The CVE-2017-9417 aka "Broadpwn" vulnerability is said to affect the
firmware for various Broadcom BCM43xx wifi chips, some of which are
supported by the in-tree brcmfmac driver and firmware in linux-
firmware.git.
The bcmdhd driver for Android was patched to improve validation of
events from the firmware:
https://android.googlesource.com/kernel/msm.git/+/android-6.0.1_r0.92%5E!/
But the event handling code in
drivers/net/wireless/broadcom/brcm80211/brcmfmac/fweh.c still seems to
lack most of those checks. Should it be patched?
I also haven't seen any related updates for BCM43xx firmware in linux-
firmware.git. Is any of this firmware vulnerable?
Ben.
--
Ben Hutchings
Teamwork is essential - it allows you to blame someone else.
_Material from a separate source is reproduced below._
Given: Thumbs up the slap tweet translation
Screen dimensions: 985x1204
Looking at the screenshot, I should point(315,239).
On 27-08-17 17:14, Ben Hutchings wrote:
> The CVE-2017-9417 aka "Broadpwn" vulnerability is said to affect the
> firmware for various Broadcom BCM43xx wifi chips, some of which are
> supported by the in-tree brcmfmac driver and firmware in linux-
> firmware.git.
>
> The bcmdhd driver for Android was patched to improve validation of
> events from the firmware:
> https://android.googlesource.com/kernel/msm.git/+/android-6.0.1_r0.92%5E!/
> But the event handling code in
> drivers/net/wireless/broadcom/brcm80211/brcmfmac/fweh.c still seems to
> lack most of those checks. Should it be patched?
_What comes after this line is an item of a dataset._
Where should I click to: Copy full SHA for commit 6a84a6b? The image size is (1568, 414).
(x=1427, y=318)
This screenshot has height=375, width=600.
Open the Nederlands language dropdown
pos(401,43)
brcmfmac already has those checks is place [1]. Over a year ago a number
of extra checks were added with commit 0aedbcaf6f18 ("brcmfmac: Add
length checks on firmware events") [2].
> I also haven't seen any related updates for BCM43xx firmware in linux-
> firmware.git. Is any of this firmware vulnerable?
As to firmware it has been brought up that we have quite a collection in
linux-firmware, but quite a few are EOL. So for now the decision made
has been to update firmware for bcm43430, bcm4354, bcm4356, and bcm4358.
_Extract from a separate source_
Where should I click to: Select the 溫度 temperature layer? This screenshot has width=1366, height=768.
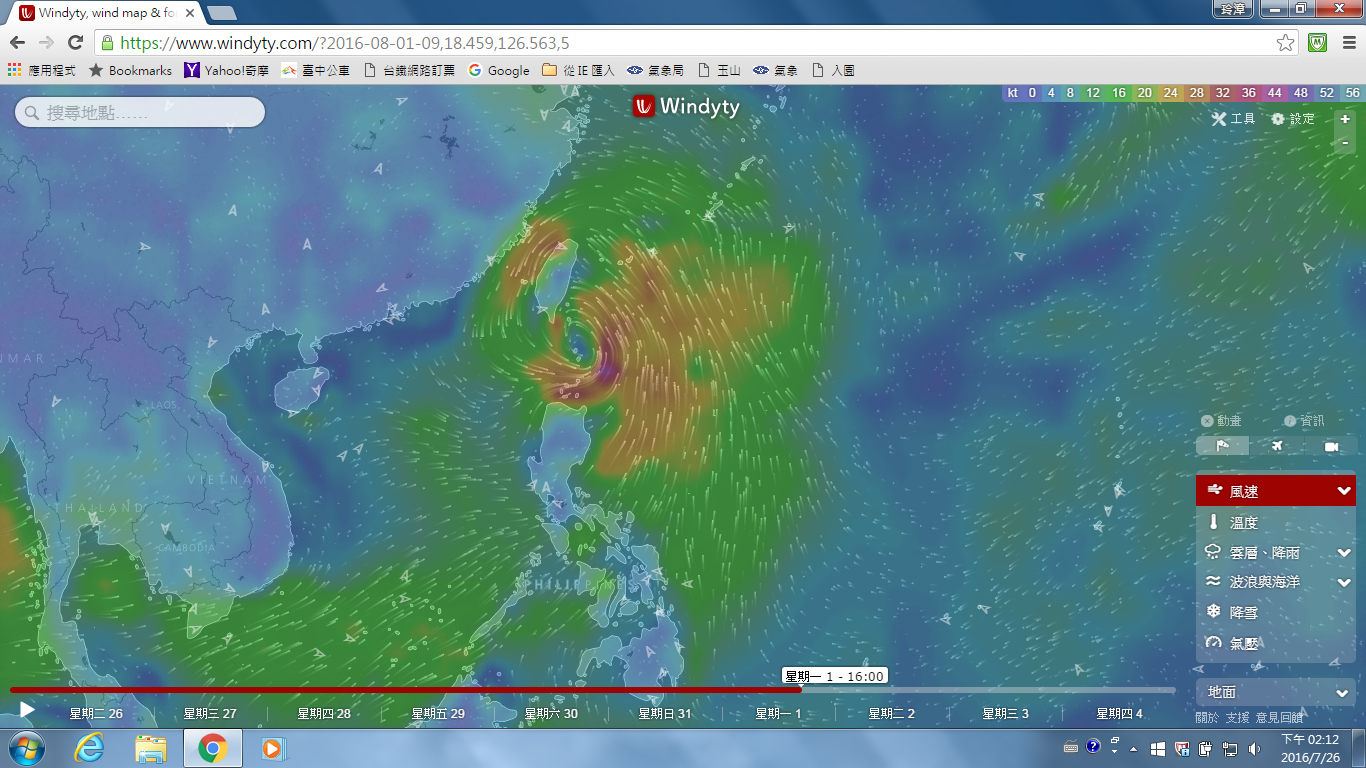coord(1243,522)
For SDIO and USB devices business has moved to Cypress so I will contact
them to query about their plans. As Stephen indicated they released new
firmware for bcm43438, which is used in RPi3/ZeroW.
Regards,
Arend
[1]
http://elixir.free-electrons.com/linux/latest/source/drivers/net/wireless/broadcom/brcm80211/brcmfmac/fweh.h#L306
[2]
https://git.kernel.org/pub/scm/linux/kernel/git/kvalo/wireless-drivers.git/commit/?id=0aedbcaf6f18
Hi Ben,
> Ben Hutchings <[email protected]> hat am 27. August 2017 um 17:14 geschrieben:
>
>
> The CVE-2017-9417 aka "Broadpwn" vulnerability is said to affect the
> firmware for various Broadcom BCM43xx wifi chips, some of which are
> supported by the in-tree brcmfmac driver and firmware in linux-
> firmware.git.
>
> The bcmdhd driver for Android was patched to improve validation of
> events from the firmware:
> https://android.googlesource.com/kernel/msm.git/+/android-6.0.1_r0.92%5E!/
> But the event handling code in
> drivers/net/wireless/broadcom/brcm80211/brcmfmac/fweh.c still seems to
> lack most of those checks. Should it be patched?
>
> I also haven't seen any related updates for BCM43xx firmware in linux-
> firmware.git. Is any of this firmware vulnerable?
according to this comment [1] at least 43438 is affected.
[1] - https://github.com/raspberrypi/linux/issues/1342#issuecomment-321221748
>
> Ben.
>
> --
> Ben Hutchings
> Teamwork is essential - it allows you to blame someone else.